▶ [AIM OF THE EXERCISE]:
Which lines run from the one containing "Task: Go to next method with down arrow" to the end of the entries below? Reproduce them exactly, both ends included.

━━ GIVEN RECORDS

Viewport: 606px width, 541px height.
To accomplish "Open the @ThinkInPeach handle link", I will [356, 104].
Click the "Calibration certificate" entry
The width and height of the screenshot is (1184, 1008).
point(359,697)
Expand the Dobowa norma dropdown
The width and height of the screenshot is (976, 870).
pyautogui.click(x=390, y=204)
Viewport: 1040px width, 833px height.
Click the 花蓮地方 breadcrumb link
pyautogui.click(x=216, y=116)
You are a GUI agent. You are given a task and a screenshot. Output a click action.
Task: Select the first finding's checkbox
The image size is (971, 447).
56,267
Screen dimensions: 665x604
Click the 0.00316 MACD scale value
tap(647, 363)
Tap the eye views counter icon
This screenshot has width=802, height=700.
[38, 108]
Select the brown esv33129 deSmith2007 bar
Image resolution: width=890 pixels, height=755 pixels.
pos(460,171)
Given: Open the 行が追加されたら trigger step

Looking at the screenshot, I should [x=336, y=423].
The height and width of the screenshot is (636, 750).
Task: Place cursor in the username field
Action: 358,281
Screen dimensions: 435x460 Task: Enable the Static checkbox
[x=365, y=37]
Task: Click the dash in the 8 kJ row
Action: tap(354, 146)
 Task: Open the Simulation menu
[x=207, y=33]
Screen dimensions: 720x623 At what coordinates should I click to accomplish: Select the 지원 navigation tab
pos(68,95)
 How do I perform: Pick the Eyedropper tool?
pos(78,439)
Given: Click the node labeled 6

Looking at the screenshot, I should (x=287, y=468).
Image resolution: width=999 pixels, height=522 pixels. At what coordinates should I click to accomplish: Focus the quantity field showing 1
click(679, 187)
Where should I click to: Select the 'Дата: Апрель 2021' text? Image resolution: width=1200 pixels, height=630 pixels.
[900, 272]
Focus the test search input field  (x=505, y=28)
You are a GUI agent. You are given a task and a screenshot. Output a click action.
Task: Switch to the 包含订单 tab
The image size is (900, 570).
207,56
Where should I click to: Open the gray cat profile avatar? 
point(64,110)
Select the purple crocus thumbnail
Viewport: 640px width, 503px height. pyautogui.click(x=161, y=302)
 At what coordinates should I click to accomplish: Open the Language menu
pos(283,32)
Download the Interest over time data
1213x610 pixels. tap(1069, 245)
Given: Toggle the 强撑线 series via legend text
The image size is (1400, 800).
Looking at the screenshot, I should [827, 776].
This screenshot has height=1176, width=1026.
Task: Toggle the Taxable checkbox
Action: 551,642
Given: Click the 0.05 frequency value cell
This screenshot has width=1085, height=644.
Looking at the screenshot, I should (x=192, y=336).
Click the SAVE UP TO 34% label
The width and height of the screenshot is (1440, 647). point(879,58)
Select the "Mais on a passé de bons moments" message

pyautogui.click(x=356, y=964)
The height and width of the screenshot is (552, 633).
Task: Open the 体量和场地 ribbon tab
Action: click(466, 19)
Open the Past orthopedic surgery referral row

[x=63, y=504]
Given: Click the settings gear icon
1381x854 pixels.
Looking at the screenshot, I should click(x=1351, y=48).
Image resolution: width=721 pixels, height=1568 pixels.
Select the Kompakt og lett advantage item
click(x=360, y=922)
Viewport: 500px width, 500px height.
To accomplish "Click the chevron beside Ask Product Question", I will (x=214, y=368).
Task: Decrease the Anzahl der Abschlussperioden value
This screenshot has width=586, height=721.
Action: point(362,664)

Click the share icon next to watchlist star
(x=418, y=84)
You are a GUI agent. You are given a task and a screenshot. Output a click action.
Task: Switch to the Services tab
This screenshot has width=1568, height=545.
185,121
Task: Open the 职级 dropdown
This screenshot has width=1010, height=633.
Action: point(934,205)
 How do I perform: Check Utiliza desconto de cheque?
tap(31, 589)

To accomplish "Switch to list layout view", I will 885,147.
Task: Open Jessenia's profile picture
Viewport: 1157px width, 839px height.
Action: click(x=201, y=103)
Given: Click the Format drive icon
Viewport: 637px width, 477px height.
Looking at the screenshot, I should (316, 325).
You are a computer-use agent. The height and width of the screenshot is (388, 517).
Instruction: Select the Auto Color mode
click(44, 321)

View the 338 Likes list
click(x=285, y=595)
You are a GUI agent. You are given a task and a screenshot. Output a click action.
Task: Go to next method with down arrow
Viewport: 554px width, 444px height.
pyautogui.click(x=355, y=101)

━━━━

▶ [ANSWER TO THIS PROBLEM]:
Task: Go to next method with down arrow
Viewport: 554px width, 444px height.
pyautogui.click(x=355, y=101)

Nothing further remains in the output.